- THE EXERCISE
Could you copy the material below word for word, starting at the line containing "Bookmark this Klay" and ending at the line containing "coord(718,113)"?

A block of data
——————

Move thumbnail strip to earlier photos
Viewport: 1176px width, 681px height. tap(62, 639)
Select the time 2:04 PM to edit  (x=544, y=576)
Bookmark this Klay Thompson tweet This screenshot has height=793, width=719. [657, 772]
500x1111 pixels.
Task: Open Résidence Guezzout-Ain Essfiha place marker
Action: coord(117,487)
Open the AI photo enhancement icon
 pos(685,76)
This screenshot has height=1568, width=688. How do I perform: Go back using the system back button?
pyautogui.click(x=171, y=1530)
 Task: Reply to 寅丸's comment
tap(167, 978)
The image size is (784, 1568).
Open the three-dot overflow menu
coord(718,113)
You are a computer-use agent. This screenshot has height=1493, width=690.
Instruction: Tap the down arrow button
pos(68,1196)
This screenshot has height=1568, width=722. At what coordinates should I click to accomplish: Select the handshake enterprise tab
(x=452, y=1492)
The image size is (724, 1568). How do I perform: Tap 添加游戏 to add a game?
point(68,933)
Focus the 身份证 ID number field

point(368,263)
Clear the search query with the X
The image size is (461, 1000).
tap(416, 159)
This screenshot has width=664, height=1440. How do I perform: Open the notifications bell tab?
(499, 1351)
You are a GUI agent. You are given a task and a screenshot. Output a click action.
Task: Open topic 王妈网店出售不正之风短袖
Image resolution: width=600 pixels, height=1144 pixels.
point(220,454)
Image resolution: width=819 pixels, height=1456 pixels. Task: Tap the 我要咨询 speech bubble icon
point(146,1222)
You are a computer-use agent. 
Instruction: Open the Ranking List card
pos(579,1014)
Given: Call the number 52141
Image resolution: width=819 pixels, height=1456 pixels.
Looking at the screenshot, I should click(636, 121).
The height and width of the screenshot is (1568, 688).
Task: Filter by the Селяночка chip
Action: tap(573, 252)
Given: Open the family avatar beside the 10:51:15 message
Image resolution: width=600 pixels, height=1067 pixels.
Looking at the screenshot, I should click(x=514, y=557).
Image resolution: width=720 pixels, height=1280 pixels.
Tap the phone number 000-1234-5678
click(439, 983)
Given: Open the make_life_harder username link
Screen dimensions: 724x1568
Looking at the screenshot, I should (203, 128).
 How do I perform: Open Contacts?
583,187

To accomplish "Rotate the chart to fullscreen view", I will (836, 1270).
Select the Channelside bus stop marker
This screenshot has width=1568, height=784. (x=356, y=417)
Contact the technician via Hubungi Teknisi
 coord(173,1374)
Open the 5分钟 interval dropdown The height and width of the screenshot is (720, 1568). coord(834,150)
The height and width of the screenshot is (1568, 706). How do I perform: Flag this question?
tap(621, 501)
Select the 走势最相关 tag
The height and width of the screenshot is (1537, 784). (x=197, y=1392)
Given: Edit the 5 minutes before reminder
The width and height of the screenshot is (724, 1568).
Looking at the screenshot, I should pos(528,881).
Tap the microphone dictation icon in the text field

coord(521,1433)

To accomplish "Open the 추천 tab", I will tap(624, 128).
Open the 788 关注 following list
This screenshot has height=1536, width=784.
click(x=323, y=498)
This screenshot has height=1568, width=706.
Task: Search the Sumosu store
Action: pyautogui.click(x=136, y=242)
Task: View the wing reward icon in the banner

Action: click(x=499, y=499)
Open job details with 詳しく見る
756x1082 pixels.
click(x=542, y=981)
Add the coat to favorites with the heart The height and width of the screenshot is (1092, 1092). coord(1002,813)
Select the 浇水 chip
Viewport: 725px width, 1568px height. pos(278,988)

——————

- THE ANSWER
Bookmark this Klay Thompson tweet This screenshot has height=793, width=719. [657, 772]
500x1111 pixels.
Task: Open Résidence Guezzout-Ain Essfiha place marker
Action: coord(117,487)
Open the AI photo enhancement icon
 pos(685,76)
This screenshot has height=1568, width=688. How do I perform: Go back using the system back button?
pyautogui.click(x=171, y=1530)
 Task: Reply to 寅丸's comment
tap(167, 978)
The image size is (784, 1568).
Open the three-dot overflow menu
coord(718,113)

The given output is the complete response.